The project was recently officially inaugurated by His Royal Highness Crown Prince Frederik of Denmark, with CO2 captured at an Ineos Oxide site in Belgium being liquefied and shipped cross-border to be safely and permanently stored at a depth of 1,800 metres below the seabed in the Ineos-operated depleted Nini oil field in the Danish North Sea.
Project Greensand is being developed by a consortium of 23 organisations, led by Ineos and its partner Wintershall Dea. It aims to safely capture and permanently store up to 1.5mn t/y of CO2 in 2025/2026, and potentially up to 8mn t/y of CO2, some 40% of Denmark’s total emission reduction target, once the Siri Fairway Expansion phase of the project completes in 2030.
Award of the safety verification for Project Greensand follows years of involvement by DNV of the entire value chain’s concept, design, components, underground sites and facilities.
‘Our safety verification of Project Greensand’s entire pilot phase clearly shows that the project is fit for purpose, safe and compliant with all relevant Danish and international regulations and the highest standards,’ says Mick Cramer Jakobsen, Regional Head of Customer Relations for DNV and project director for the safety verification.
Commenting on the verification, which covers everything from the fabrication by the individual subcontractors to the actual offshore installation, Mads Gade, Head of Country for Ineos Denmark, says: ‘We are convinced that safety will be a vital competitive parameter in the future CCS market. DNV’s thorough work and verification guarantee that our system can ensure that the stored CO2 remains underground, and that the safety of our employees remains paramount in the North Sea.’

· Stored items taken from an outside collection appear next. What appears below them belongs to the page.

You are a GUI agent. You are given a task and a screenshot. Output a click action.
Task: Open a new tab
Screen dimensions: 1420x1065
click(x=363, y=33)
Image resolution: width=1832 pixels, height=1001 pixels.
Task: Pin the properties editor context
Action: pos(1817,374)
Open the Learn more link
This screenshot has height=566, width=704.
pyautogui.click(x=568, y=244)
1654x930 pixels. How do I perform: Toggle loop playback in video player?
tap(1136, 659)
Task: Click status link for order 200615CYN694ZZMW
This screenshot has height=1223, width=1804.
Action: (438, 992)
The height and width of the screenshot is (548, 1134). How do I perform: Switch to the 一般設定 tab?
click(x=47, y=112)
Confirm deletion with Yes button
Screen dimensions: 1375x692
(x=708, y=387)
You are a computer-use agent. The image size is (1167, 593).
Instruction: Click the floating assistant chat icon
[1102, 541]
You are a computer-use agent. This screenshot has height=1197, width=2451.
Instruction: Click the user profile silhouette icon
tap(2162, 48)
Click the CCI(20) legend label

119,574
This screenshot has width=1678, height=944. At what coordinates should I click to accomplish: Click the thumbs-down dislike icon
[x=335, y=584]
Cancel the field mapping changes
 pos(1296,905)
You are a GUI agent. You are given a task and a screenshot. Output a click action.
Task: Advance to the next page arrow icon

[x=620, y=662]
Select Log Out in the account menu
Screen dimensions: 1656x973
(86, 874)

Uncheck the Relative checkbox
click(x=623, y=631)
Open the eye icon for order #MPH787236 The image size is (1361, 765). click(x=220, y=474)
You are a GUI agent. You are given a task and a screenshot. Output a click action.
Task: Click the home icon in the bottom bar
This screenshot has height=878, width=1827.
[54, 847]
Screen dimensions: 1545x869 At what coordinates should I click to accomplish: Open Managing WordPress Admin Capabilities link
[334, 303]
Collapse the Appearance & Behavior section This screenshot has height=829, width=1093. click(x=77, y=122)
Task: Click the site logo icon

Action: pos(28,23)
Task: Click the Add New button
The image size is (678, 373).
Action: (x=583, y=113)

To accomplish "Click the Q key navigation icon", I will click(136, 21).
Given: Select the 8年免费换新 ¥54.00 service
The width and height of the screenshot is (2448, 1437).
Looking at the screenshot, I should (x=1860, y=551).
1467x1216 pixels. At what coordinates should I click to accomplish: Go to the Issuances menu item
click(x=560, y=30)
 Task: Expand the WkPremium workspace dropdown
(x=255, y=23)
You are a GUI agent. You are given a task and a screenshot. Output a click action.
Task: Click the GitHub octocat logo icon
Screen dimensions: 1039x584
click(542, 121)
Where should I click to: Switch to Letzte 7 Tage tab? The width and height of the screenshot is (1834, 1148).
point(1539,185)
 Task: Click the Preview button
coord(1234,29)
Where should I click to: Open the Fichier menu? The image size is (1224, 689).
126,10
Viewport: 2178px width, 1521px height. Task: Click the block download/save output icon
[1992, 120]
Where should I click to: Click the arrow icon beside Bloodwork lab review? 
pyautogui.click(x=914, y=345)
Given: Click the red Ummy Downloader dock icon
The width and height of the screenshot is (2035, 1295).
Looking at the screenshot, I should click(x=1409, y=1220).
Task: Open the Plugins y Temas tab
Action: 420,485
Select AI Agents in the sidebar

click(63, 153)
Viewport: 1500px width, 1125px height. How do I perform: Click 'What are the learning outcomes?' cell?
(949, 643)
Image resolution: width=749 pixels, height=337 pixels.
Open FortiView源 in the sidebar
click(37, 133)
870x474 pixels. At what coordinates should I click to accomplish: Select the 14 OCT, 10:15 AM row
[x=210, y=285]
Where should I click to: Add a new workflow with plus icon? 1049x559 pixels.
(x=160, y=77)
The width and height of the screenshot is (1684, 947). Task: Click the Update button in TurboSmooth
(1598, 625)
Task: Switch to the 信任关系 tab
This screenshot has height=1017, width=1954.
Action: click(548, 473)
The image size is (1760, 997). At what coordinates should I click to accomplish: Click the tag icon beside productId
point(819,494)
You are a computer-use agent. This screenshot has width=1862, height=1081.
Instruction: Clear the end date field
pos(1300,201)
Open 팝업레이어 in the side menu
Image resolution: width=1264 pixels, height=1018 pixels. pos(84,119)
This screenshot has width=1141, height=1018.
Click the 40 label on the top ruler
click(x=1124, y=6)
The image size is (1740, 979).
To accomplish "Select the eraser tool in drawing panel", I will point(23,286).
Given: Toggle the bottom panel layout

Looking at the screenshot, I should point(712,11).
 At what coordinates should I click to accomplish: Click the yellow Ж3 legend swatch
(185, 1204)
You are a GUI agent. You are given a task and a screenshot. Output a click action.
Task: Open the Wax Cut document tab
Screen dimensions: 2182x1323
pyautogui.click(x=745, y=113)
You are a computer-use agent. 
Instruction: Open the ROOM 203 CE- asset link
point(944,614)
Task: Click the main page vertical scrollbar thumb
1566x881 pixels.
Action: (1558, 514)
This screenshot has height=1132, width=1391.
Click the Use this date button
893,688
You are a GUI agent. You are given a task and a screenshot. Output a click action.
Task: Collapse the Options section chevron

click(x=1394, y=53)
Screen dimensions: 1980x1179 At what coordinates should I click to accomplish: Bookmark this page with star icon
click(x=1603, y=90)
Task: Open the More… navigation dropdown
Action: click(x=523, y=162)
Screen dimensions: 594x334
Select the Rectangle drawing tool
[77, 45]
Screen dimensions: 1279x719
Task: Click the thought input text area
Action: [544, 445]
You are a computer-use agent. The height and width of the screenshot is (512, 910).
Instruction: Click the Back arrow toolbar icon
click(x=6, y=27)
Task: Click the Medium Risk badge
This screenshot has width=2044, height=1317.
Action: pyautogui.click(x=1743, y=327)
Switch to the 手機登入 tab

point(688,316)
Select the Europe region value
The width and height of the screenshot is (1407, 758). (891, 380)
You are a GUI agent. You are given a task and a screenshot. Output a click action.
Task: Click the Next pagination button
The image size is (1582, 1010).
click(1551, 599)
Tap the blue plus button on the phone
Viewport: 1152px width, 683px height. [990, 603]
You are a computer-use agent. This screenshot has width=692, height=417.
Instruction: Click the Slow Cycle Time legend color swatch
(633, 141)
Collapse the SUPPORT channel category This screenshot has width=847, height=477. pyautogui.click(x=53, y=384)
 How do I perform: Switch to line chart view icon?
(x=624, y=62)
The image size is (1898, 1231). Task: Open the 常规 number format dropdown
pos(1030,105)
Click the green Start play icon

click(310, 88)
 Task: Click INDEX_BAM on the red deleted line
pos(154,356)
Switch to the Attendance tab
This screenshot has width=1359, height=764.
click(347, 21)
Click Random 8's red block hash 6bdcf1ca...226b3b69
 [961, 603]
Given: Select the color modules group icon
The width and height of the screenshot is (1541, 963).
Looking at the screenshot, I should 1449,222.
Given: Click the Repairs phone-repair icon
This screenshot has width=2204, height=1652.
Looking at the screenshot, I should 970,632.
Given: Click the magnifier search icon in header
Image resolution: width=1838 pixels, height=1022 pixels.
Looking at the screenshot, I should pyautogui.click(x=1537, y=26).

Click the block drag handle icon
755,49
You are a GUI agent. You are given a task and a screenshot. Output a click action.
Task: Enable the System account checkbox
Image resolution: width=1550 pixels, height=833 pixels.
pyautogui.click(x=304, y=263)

There are 197 carbon capture and storage (CCS) projects currently operating on a commercial scale worldwide, according to the Global CCS Institute (GCCSI). The majority of the operational projects inject CO2 into the subsoil for enhanced oil recovery (EOR). Only nine projects with a dedicated geological storage purpose (ie not using EOR) are currently operational, and none are for the sole purpose of storage to mitigate climate change. Furthermore, only one of the 197 projects transports CO2 across national borders – the Weyburn-Midale project, which transports CO2 for EOR via a pipeline from the US to Canada. (The Carbfix1 CO2 storage project onshore Iceland is operational, cross-border and is intended to mitigate climate change. However, it is pilot-scale, hence not part of the 197 commercial-scale projects listed by GCCSI in its 2022 report.)
According to The Geological Survey of Denmark and Greenland (GEUS), it is estimated that there is the potential to store 22 Gt of CO2 in the Danish subsoil – corresponding to approximately 700 years of Danish CO2 emissions at current levels.
Meanwhile, the European Commission estimates that the European Union will need to store up to 300mn t/y of CO2 by 2050 to meet its climate goals.